_Work to be completed_.
List every line of the records below that contains the word "screenshot", copying each line in full. Case counts, so match capital and lowercase letters precisely.

_Material shown_.
========================================================================

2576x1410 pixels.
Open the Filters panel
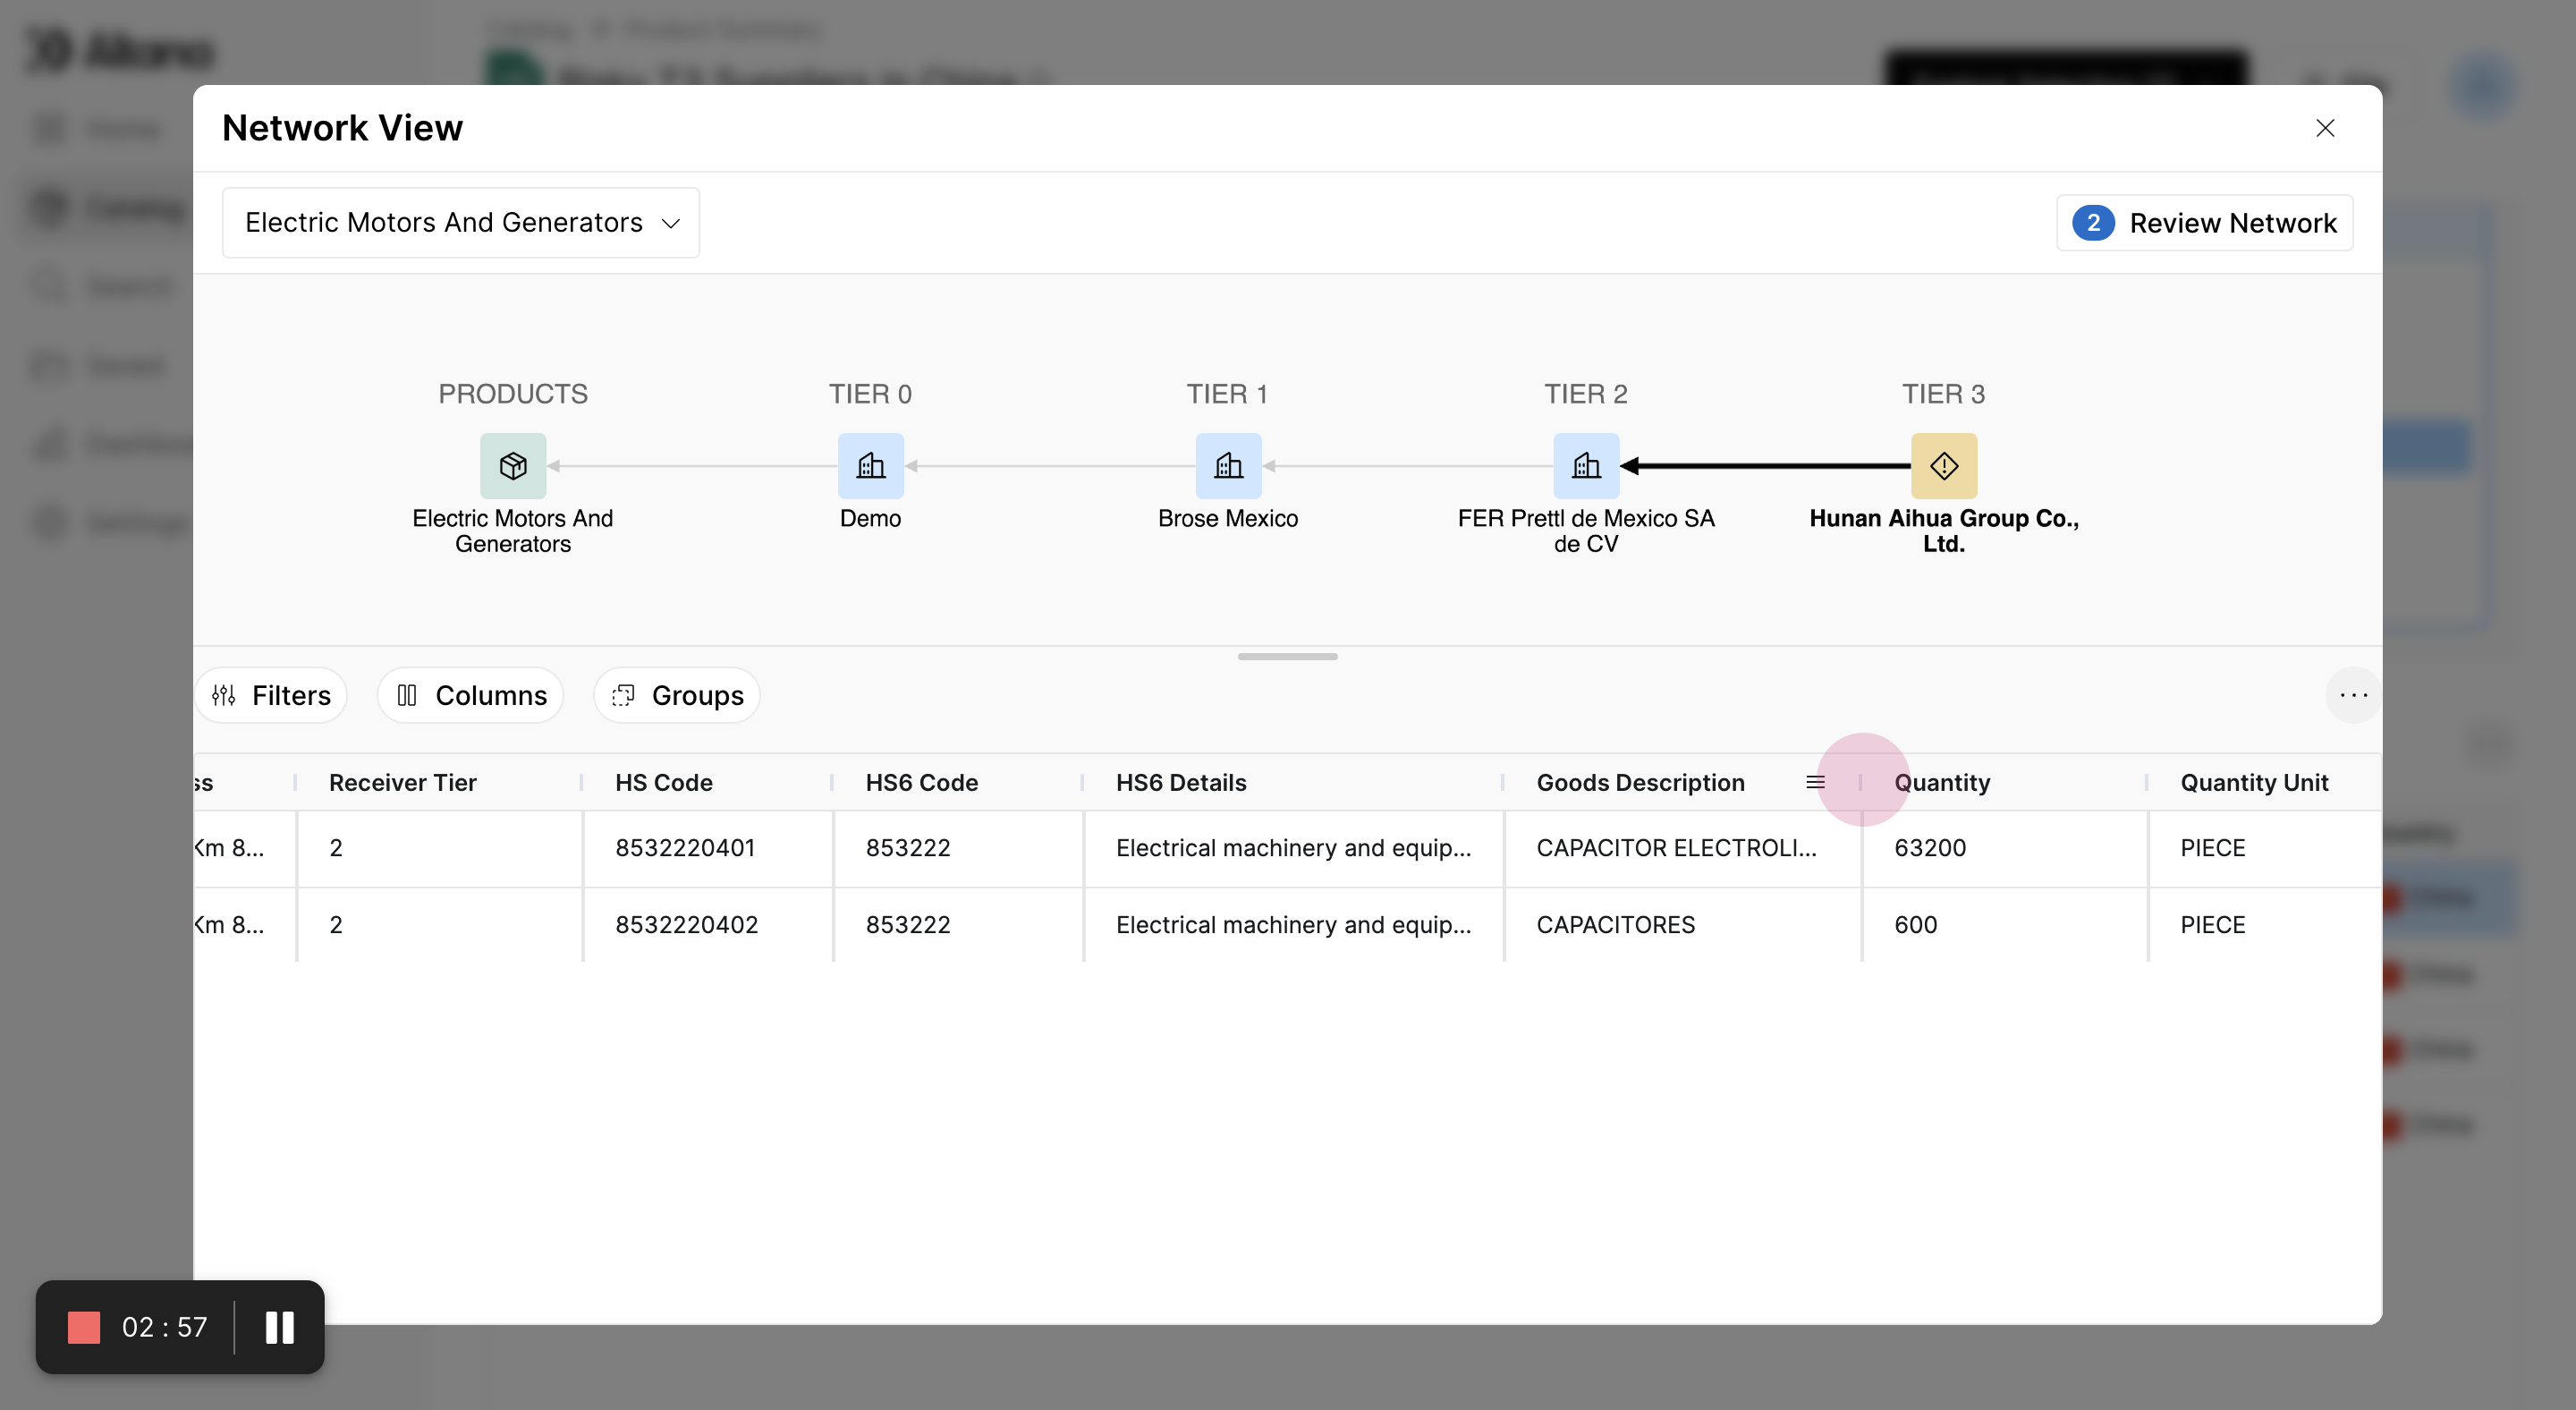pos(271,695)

========================================================================

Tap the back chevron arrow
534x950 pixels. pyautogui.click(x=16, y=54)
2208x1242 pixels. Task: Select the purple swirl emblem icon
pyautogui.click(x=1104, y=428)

========================================================================

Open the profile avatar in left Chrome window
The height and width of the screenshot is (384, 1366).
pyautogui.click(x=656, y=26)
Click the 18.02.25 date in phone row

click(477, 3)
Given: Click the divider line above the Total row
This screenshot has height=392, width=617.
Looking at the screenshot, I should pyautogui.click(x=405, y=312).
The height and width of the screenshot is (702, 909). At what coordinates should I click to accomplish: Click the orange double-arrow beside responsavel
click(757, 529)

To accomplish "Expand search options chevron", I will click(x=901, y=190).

========================================================================

_Solved problem_.
The height and width of the screenshot is (384, 1366).
This screenshot has height=392, width=617.
Looking at the screenshot, I should pyautogui.click(x=405, y=312).
The height and width of the screenshot is (702, 909). At what coordinates should I click to accomplish: Click the orange double-arrow beside responsavel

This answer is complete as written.